I suspect that I will be the next one to be attacked for making these observations. I found this site the other day (about the time that this thread got thrown into havoc mode) and thought that I had discovered a cycling community worth joining.

This is very, very disappointing. It is such a cliché, but the Rodney King quote, “Can’t we all just get along” seems quite apropos.

Bottom line: You guys have more in common than most subgroups on the planet. Treat each other accordingly and EVERYONE HERE will benefit.
Right now I’m kind of disgusted, although I’m sure that is evident. Just consider the concept of community. Let’s not be like the rest of the world right now and jump for each others throats at the first chance.


By the way, I’m no stud racer, nor am I the be all end all purveyor of cycling wisdom. I ride 2-3 times a week, am a Cat 4, was a
shop mechanic for 10 years, am a highly respected bike technician, still, in the circles I travel, BUT I DON’T CLAIM TO KNOW IT ALL. I LOVE LEARNING FROM OTHERS AND AM NOT TOO PROUD TO ADMIT I’M EITHER WRONG OR THAT I DON’T KNOW SOMETHING. THAT’S WHY I’M HERE. TO LEARN FROM THE EXPERIENCE AND KNOWLEDGE OF OTHERS AND PERHAPS TO SHARE SOME OF MINE.

If anyone is interested (and at this point that would indicate stamina on your part) I will actually weigh in on the original question which relates to whether bike weight matters.


Yes, it does, but not as much as fitness.
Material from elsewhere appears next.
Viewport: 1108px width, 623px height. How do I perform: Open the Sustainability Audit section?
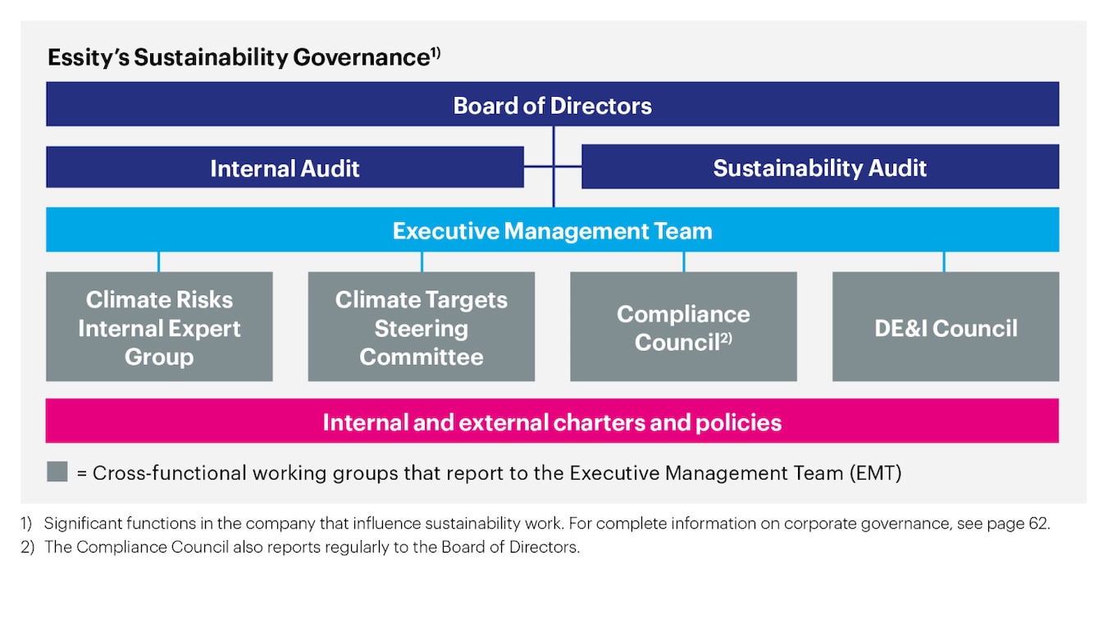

Once you have top level competition then equipment begins to play a part in determining the outcome, but ONLY when the competitors are exceptionally close to the same level of fitness. Lemond vs. Fignon in 1989 comes to mind (although that was an aero issue, but equipment related). Armstrong’s collaboration with various manufactures to come up with the best overall package for the Tour is another example. But it was secondary to his commitment to training and physical preparation. Merckx was also fanatical about his equipment (drilled everything on his hour record bike), but he was the strongest rider with a will of iron. In fact I would say his mentality had more to do with his total domination of the sport than his physical talent level, and certainly more than his equipment.

Me? I’ve lost 18 lbs in the last 6 months and plan to lose another 12-15 before June. The bike I am about to purchase will likely weigh about 5 lbs less than the one I am currently riding on. I was out of the sport for a long time. But I’ve been involved in bike racing since the mid 80’s.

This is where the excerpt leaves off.